Mayor of Oxford 1880/1


James Stanley Lowe was born in 1829 in Bristol.

At the time of the 1851 census, Lowe (21) was an assistant to the iron merchant Charles Nichols in St Helen’s parish, Abingdon.

In the June quarter of 1860 Lowe, who was then about 30, married 18-year-old Emma Payne of Banbury and the marriage was registered in the Wallingford district.

The 1861 census shows James (31), described as a leather merchant and ironmger who employed five men and two apprentices, living with Emma (19) in Park Town. Also in the household are Emma’s two little sisters: Katherine (5) and Margaret (2). They have two female servants.

The Post Office Directory of 1864 shows that Lowe’s shop was at 31 Cornmarket Street, where he is listsed as an “ironmonger, gas fitter & bell hanger” at . This shop at the north-east end of Cornmarket turned around into Broad Street at the back, which probably explains the listing in Mathieson’s Directory of 1867 for James S. Lowe as a “leather seller and grindery warehouse” in Broad Street. Webster’s 1869 directory lists Lowe as a “furnishing and general ironmonger” at 31 Cornmarket Street,.

The 1869 directory shows that the Lowes were now living (with two other people) as The Priory in Church Way, Iffley village. In the 1871 census for Iffley, Lowe is described as an ironmonger employing seven assistants. He was then aged 41, and his wife Emma was 29. With them are Emma’s 20-year-old brother (described as an ironmonger’s assistant) and one servant.

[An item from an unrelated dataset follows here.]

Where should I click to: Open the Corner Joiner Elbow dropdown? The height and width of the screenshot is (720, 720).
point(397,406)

In 1872 the family moved to Alderley Lodge at 16 Bradmore Road. This house, designed by Frederick Codd and pictured below, was newly built that year, and Lowe must have rented it from the leaseholder, the grocer Charles Underhill, whom Lowe must have known on the council.

Alderley Lodge in 2007

In 1880 Lowe was elected Mayor of Oxford (for 1880/1). In the 1881 census, when he was 51, he is described as Mayor of Oxford and an ironmonger employing five men and two boys. Living with him at Alderley Lodge are his wife Emma (39), and two 14-year-old schoolgirls: his niece Florence Lowe and a boarder, Florence Downing. The household had just one servant.

Lowe and his wife do not appear to have had any children of their own.

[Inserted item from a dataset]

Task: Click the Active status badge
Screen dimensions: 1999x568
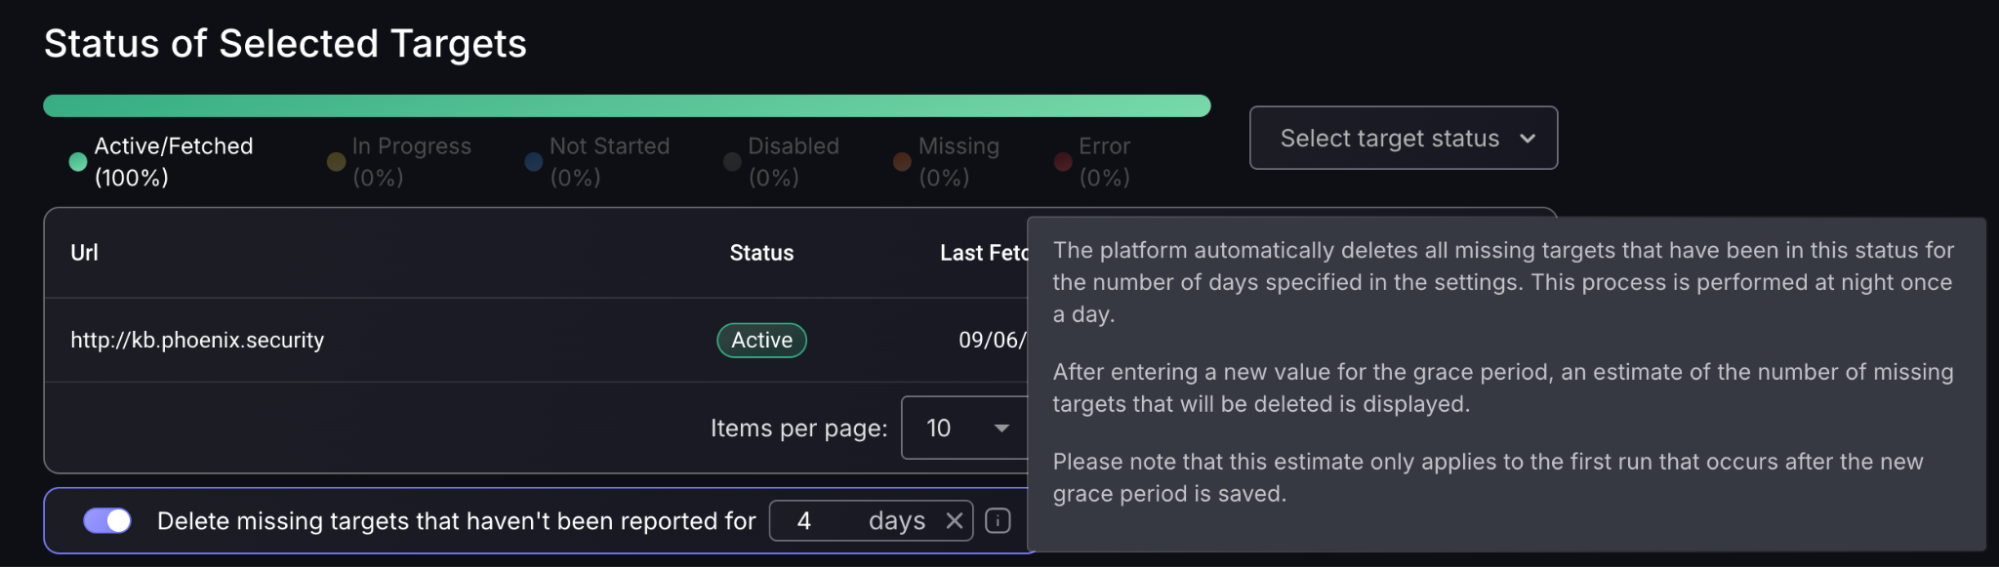Action: pos(761,340)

In 1882 Lowe sold his shop at 31 Cornmarket to Arthur Pearson. It initially kept the name Lowe & Co., but soon took Pearson’s name. (It was rebuilt in 1912 and was eventually to become Boswell’s.)

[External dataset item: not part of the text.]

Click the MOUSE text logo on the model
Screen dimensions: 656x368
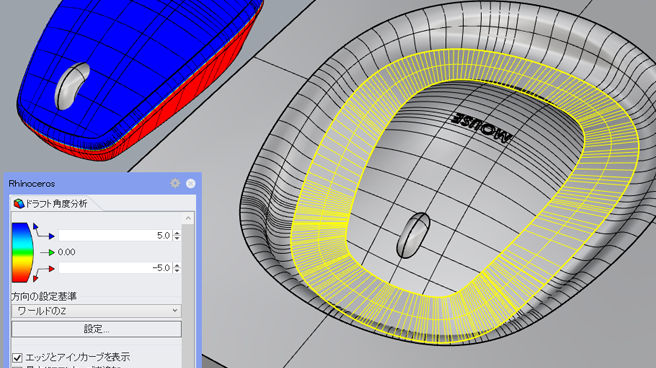481,127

On 12 July 1883 Lowe was elected an Alderman.

Jackson’s Oxford Journal of 12 February 1887 reports how Lowe appeared at the Oxford City Police Court for a minor offence:

James Stanley Lowe, a Justice of the Peace, of 16, Bradmore-road, pleaded guilty, through Supt. Head, to not clearing his footpath on the 15th ult. – P.C. King said that about four feet in width had been cleared out of ten feet. – Fined 1s. and 6s. costs.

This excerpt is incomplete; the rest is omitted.